Não bastasse o alegado, não se pode olvidar que a execução de ofício, desde logo, significa supressão do direito a ampla defesa e ao devido processo legal a serem exercitados na esfera administrativa, ultrajando, assim, direitos e garantias fundamentais pétreos inscritos no artigo 5º, incisos LIV, LV e LXXVIII, da Constituição da República.

Outrossim, a inexistência de um prévio processo de conhecimento acutila também a ampla defesa e o devido processo legal no plano judicial, configurando-se, portanto, mais uma inconstitucionalidade.

A execução da sentença trabalhista de natureza condenatória revela flagrante descompasso com a tipologia do tributo, a qual, como sabido e ressabido, não constitui penalidade e, mais do que isso, não pode abrigar como pressuposto qualquer ilicitude. O asserto emerge de postulados implícitos contidos na Constituição Federal, cujo texto e contexto correlacionam a tributação a condutas lícitas. Ao demais, a regra reveste a dimensão de princípio subconstitucional, porquanto explicitada no artigo 3º do Código Tributário Nacional.

Por induvidoso, a sentença em questão hospeda como essência uma ilicitude, razão por que essa conduta jamais poderia representar fato gerador de tributos, conforme prelecionado à unanimidade pela doutrina, merecendo destaque as lições de Paulo de Barros Carvalho e Roque Carrazza, dentre outros.

Melhor sorte não cabe à decisão homologatória de acordo, pois o nascimento do tributo não se dá em consequência dá em virtude de um acordo de vontades, mas compulsoriamente, consoante a definição de Tributo contida no artigo 3º, do Código Tributário Nacional. Logo, resta evidente o desconcerto entre a sentença declaratória e a instauração do liame obrigacional na seara tributária. A exemplo do tópico precedente, trata-se de princípio constitucional inexpresso, devidamente explicitado no comando codificado ora mencionado.

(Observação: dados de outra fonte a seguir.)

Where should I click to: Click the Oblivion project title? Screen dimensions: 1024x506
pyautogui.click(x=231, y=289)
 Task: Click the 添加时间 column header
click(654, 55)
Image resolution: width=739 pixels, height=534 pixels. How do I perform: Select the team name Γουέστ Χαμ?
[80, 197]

A quantificação integra o campo da criação dos tributos, prerrogativa indeclinável da função legislativa, mercê do postulado da estrita legalidade tributária, conforme disposto no artigo 150, I, da Lex Legum.

Pois bem, inexiste quantificação ou base de cálculo ou valor tributável na legislação que determine a medida de tributação de contribuição decorrente de sentença trabalhista. Destarte, cumpre esclarecer que o valor da decisão envolve ou pode envolver indenizações, multas e outros componentes que a Carta da República não qualificou como pressuposto de incidência, tanto que a contribuição social in casu somente poderia recair sobre salários e demais rendimentos do trabalho, segundo a própria lei ora questionada, o que mostra, de modo inexorável, a impropriedade, ilegalidade e inconstitucionalidade das referida cobrança.

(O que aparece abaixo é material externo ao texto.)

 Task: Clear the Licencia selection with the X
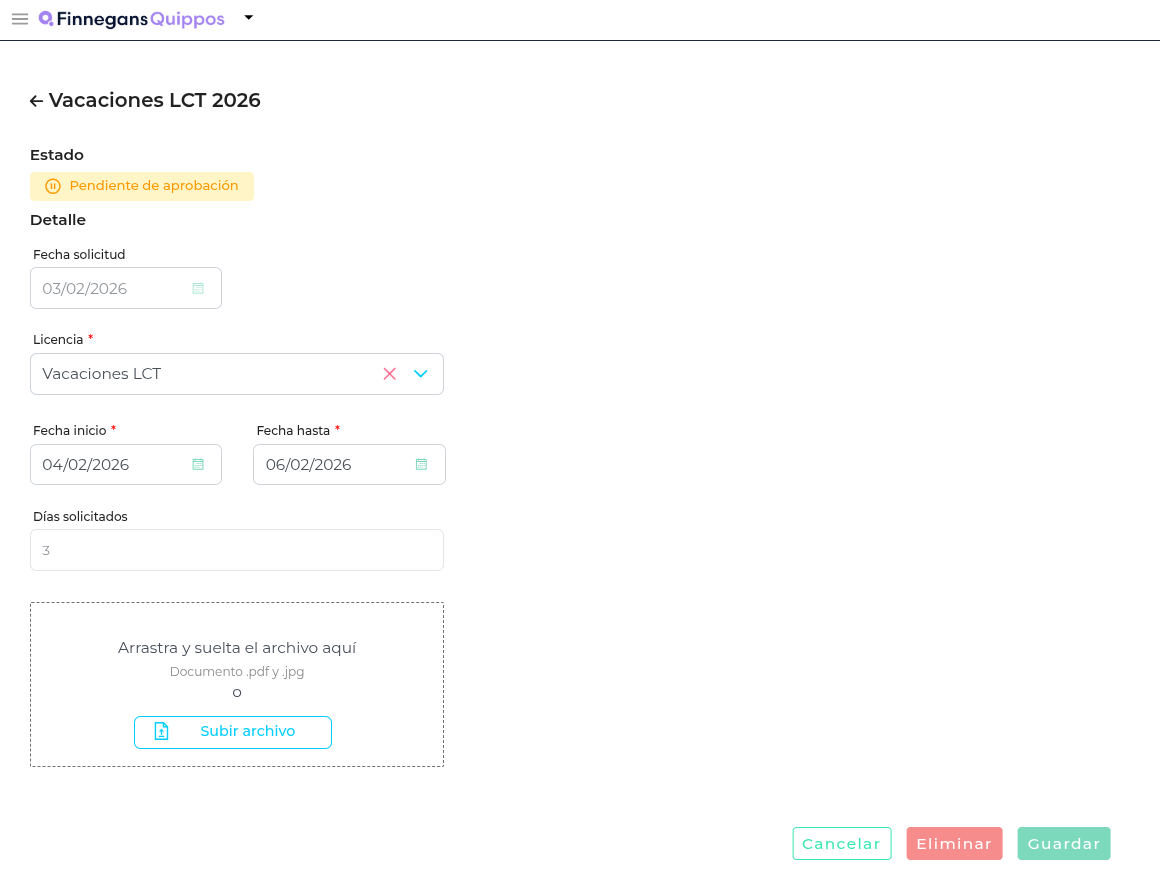(x=390, y=374)
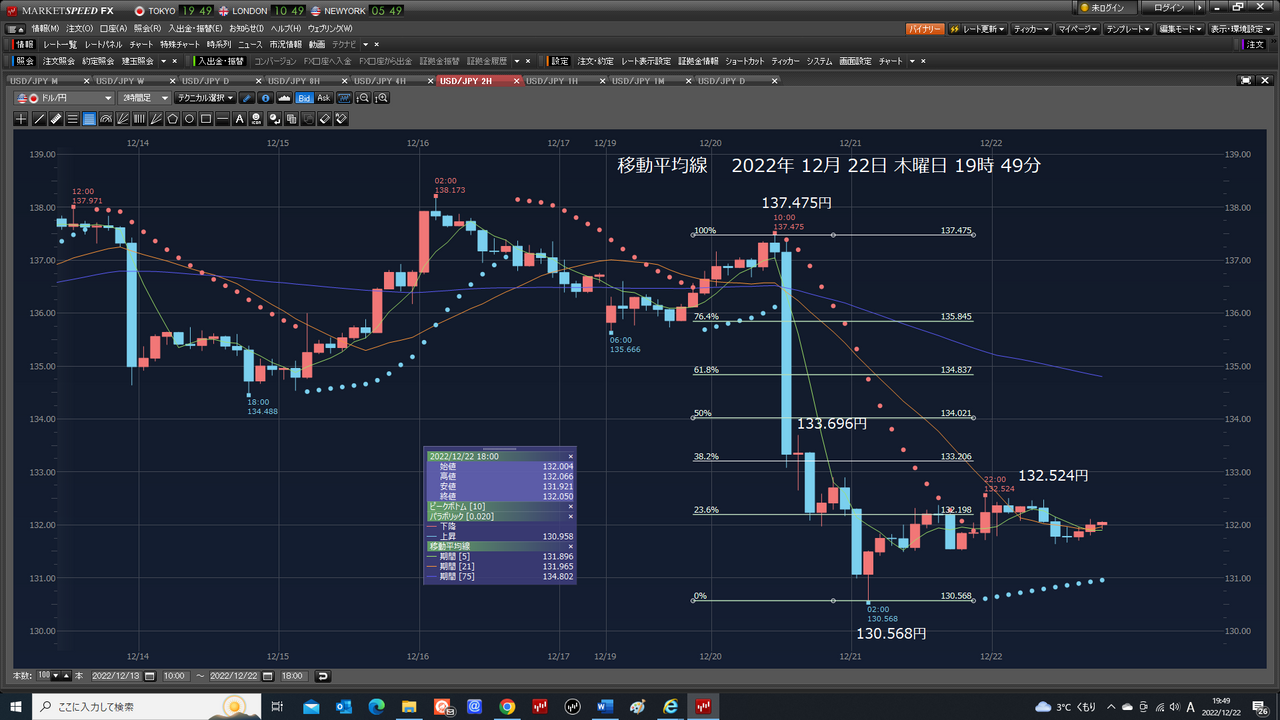Open the ドル/円 currency pair dropdown
The height and width of the screenshot is (720, 1280).
coord(66,98)
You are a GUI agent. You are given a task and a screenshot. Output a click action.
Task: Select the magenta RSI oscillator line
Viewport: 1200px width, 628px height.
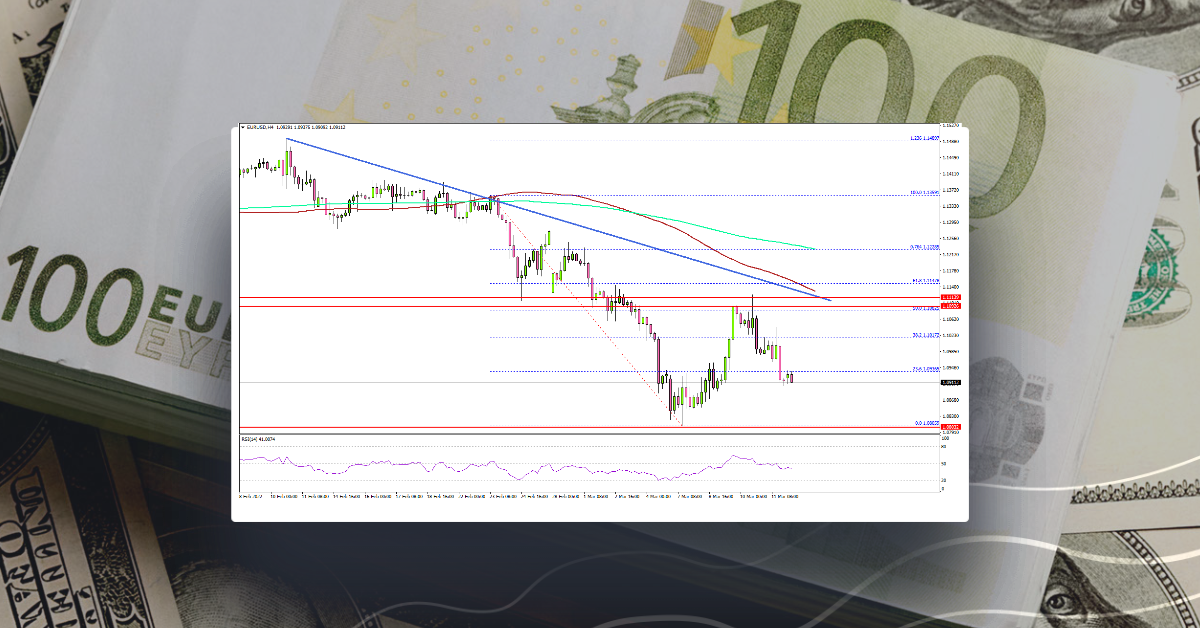tap(500, 465)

Juiz natural é o juízo ou tribunal investido de poderes de editar a norma concreta e individual pondo termo a um litígio, o qual desfruta de prerrogativas imanentes ao desempenho da função, inclusive capacitação jurídica que o qualifique para essa nobre missão. Segundo a lição de José Frederico Marques, a expressão juiz natural equivale a de juiz legal ou juiz competente, na trilha, aliás, de um dos primados constitucionais concernentes ao assunto, no caso o inciso LIII, do artigo 5º, cujo comando dispõe que ninguém será processado nem sentenciado senão pela autoridade competente. Outro mandamento relativo ao postulado constitucional do juiz natural encontra-se no inciso XXXVII, do artigo 5º, que torna defeso a existência de juízo ou tribunal de exceção.

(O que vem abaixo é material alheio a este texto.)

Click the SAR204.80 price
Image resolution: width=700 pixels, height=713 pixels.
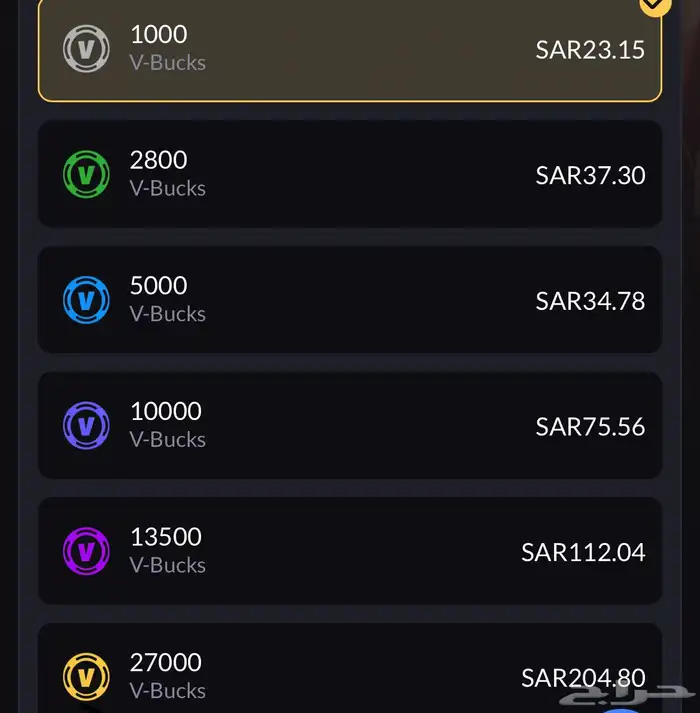point(583,678)
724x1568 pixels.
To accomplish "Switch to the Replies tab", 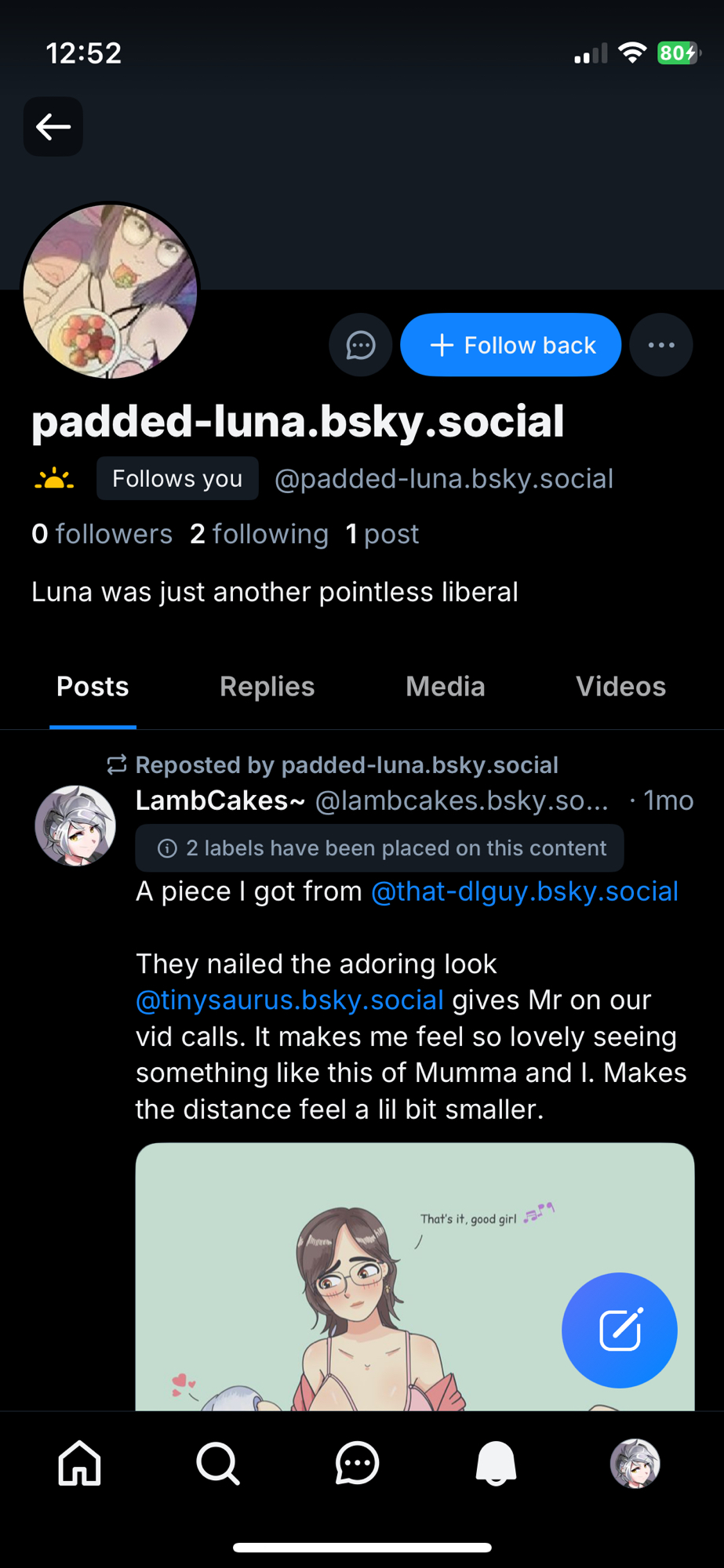I will 267,687.
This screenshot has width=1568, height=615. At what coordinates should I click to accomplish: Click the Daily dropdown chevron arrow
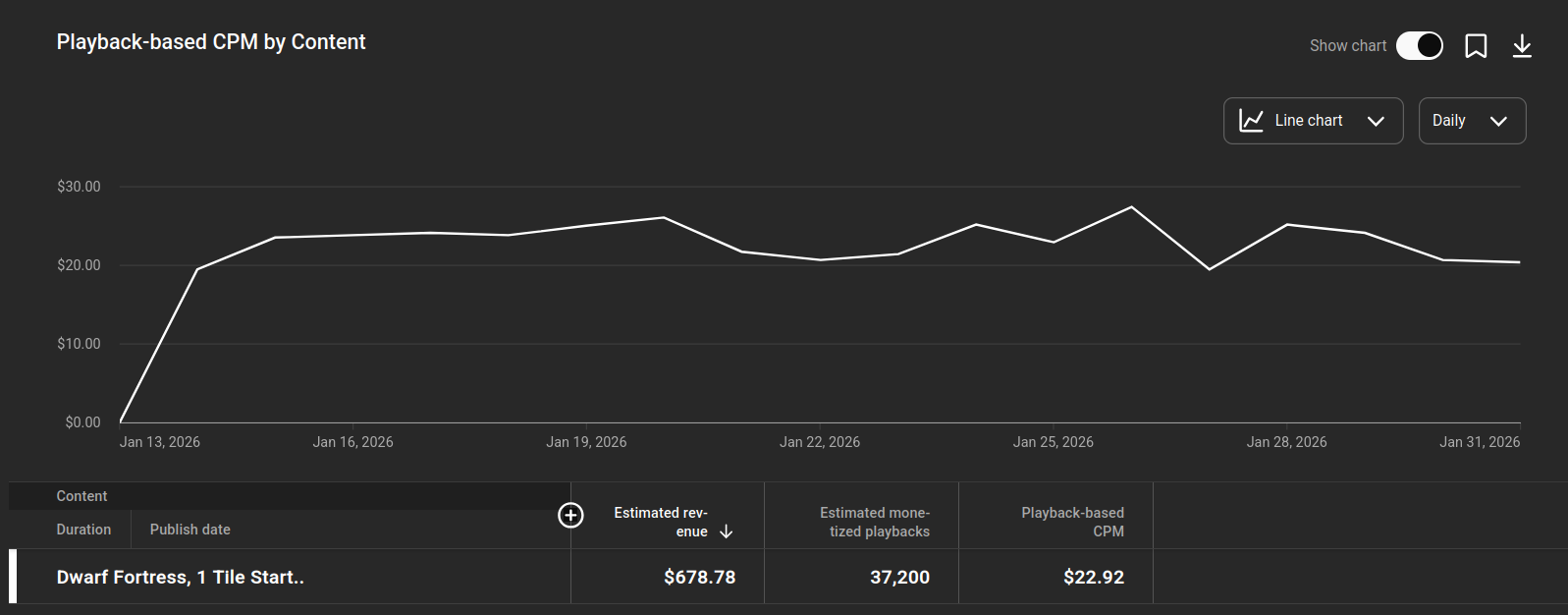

Ora, o juízo trabalhista, altamente especializado nos conflitos laborais, não reveste competência formal para sentenciar sobre matéria tributária, a qual, diga-se de passo, configura-se, também, matéria especializada, daí a desarmonia entre o primado do juiz natural e o inadequado desdobre fiscal oriundo de decisões exaradas na Justiça do Trabalho.

Ante as considerações expostas, força é concluir que a execução fiscal efetuada de ofício pela Justiça do trabalho comete o equívoco de cobrar tributo sem fato gerador, além de exprimir indubitável usurpação de competência por parte do Judiciário ao exercer ato privativo de função administrativa, sobre afrontar um conjunto de direitos e garantias fundamentais, conforme estampados neste Estudo, donde, a cobrança imersa na aludida execução afigura-se manifestamente inconstitucional.